Wednesday, February 16, 2011

Just cranked this out. I feel better.

Fire used to dance between our lips
but now it spouts from your fingertips
holding my hand yet letting it go
not bothering to hide, with no emotions to show
you smell of rushed thought and haggard feelings
showing things that leave me reeling
in your eyes you show me how you saw us
a big tall you, and me, just out of touch
but did you reach?
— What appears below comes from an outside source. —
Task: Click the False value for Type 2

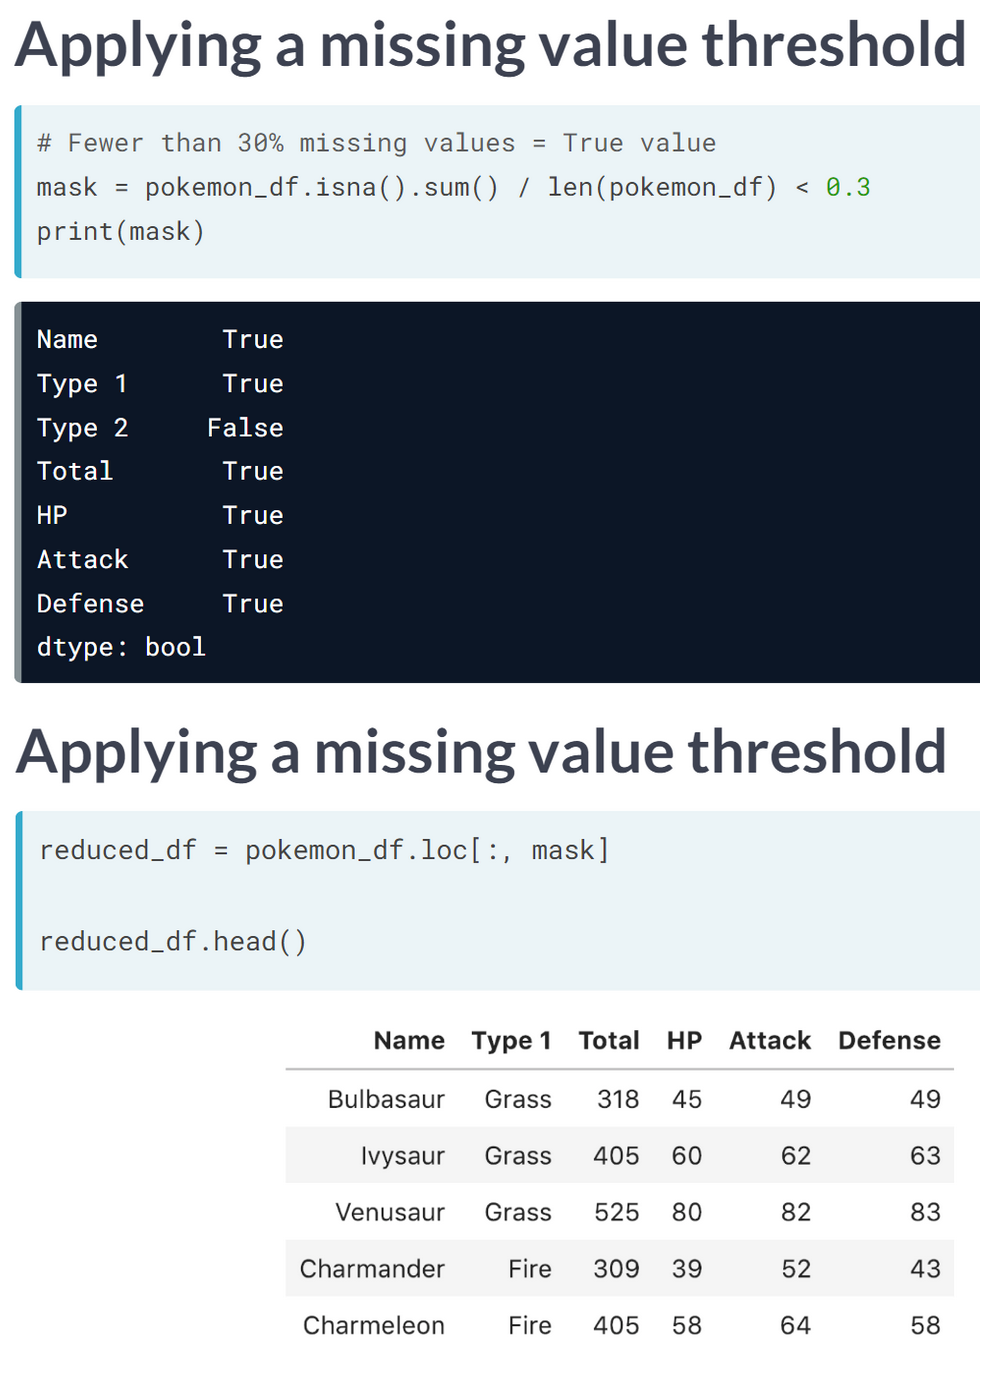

Did you fight?
Did you think of me when you slept at night?
Did I haunt you as you did me?
Did you ever see yourself upon one knee?
Or was that all your fantasy?

My hands itch to slap and my lips long to kiss
the love sick face I've learned to miss
When blood shot eyes became blood clad arms,
did you reach to save me from harm?
The answer is no, we both know that
you claimed it was more of an issue of “can't”
and I'd bow my head, comfortable with yielding
not seeing the steep slope down which I was heading
your murmurings used to comfort me
but now I'm beginning to see
we were living in a fantasy

I cannot hate you, because the fault is shared;
it's not a question of either of us having cared
A simple glance could show that it was true
You loved me, and I loved you
But we were both idealistic and stupid, you know.
I thought you'd change, and you let go
assuming that we'd ok with no work at all
regardless of when I would try to call
and tell you, bluntly, we needed to talk
“Not now love,” you'd say, “I need to take a walk.”
And I'd recede, as is my habit
Not raising a fuss for a fear of...well, this.
And now you've had your say, as I can see
Now there's you, and now there's me,
And I'm sick of living in a fantasy.